Further, the citizenry were informed, the sycophantic vice president, Trump’s lame point man and fall guy in reserve, was (like George W.’s Brownie) “doing a great job.” The virus tests were “all perfect,” and anybody could get one. Just in case, however, an infected cruise ship quarantined off the California coast would be kept there so as not to raise the official tally of domestic cases. Said the orange POTUS, “I like the numbers being where they are” (sans cruise ship) and besides, its inconvenient presence “wasn’t out fault.”

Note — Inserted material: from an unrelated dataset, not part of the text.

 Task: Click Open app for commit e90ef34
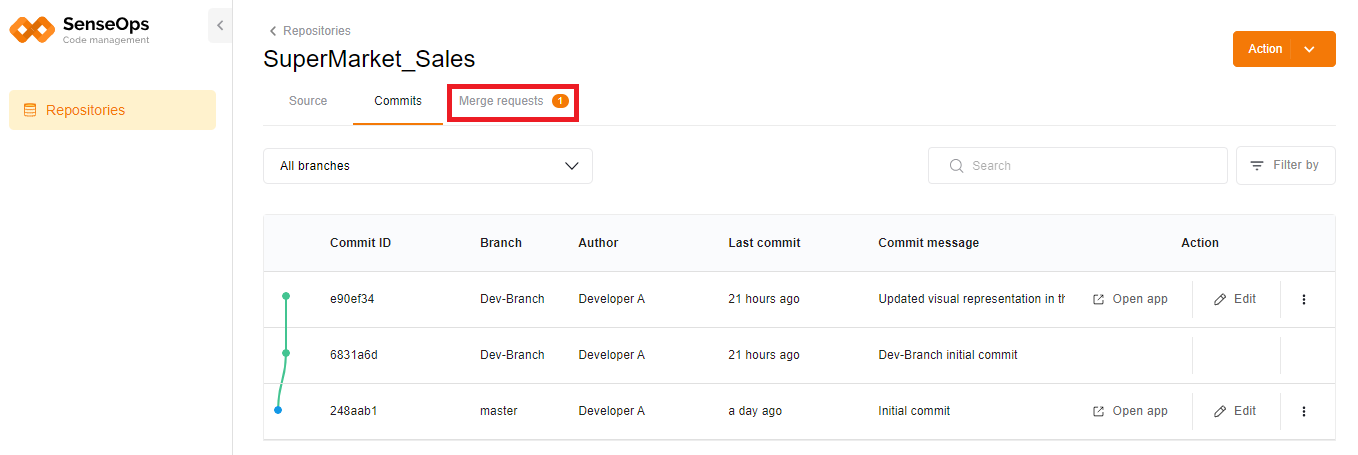1130,299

On March 13, the situation was worsening, but the purported leader of the free world, asked about his performance to date, responded, “I’d rate it a 10.” Anything to the contrary, he’d tweeted in a fit of paranoia a week earlier, was due to a hostile “Fake News media” that was out to get him.

Two days later, Trumpian irresponsibility reached an astonishing peak with gratuitous remarks calling on state and local officials across the country to, in effect, do the president’s job. Not only should governors and mayors lead the way and step up their efforts to test endangered Americans for coronavirus, they should also seek out testing supplies and needed medical devices on their own. “Try getting it yourselves” was the casual advice from on high. The peerless leader evidently had better things to do than coordinate a national health-care response (working on that golf game, perhaps).

There was a time when America produced leaders to fit critical times, leaders of character and competence: Lincoln during the Civil War, Roosevelt during the Depression and World War II, Kennedy during the Cuban missile crisis. They’ve left indelible precedents (evidently unknown to Trump) on how to react to times like our own.

One of the enduring images of the New Deal is of FDR telling the nation it had “nothing to fear but fear itself,” then inaugurating his famous Hundred Days of legislation that included the Federal Emergency Relief Administration (FERA) to rescue the unemployed. FERA’s indefatigable director was Harry L. Hopkins, who seized the moment to dispense $5 million in government grants on his very first day, working in a makeshift office surrounded by packing cartons, files, typewriters, and furniture movers. Contrast that mobilization with the slow-walking ineptitude of the Trump administration.

The New Dealers also made government work to defeat fascism in World War II, setting the template for meeting materiel production goals on the home front. Where Herbert Hoover had tried to address the Great Depression by fruitlessly depending on unregulated commercial activity, volunteerism and charity, FDR proactively used federal agencies to both fight the Depression and later to set priorities and ground rules for private industry in establishing the U.S. as the Arsenal of Democracy for the Allied war effort — often over the objections of a reluctant business establishment focused on short-term profit.

Under the directives of the War Production Board (WPB), Detroit converted its assembly lines almost overnight from building cars for the civilian market to turning out tanks, planes, artillery, and munitions, increasing military output exponentially in the period after Pearl Harbor in a build-up that bordered on miraculous.

In contrast, when it comes to today’s pandemic crisis, Donald Trump and company are mired in Hooverian thinking, worrying about the stock market instead of the public’s health and looking to the business sector to solve the problem through individual entrepreneurship and private competition. Nationalization is, of course, verboten; the Trump administration’s preferred federal role amounts to providing industry bailouts and tax cuts, while ending economic and societal restrictions. As the Donald himself might say: Sad.

Wayne O’Leary is a writer in Orono, Maine, specializing in political economy. He holds a doctorate in American history and is the author of two prizewinning books.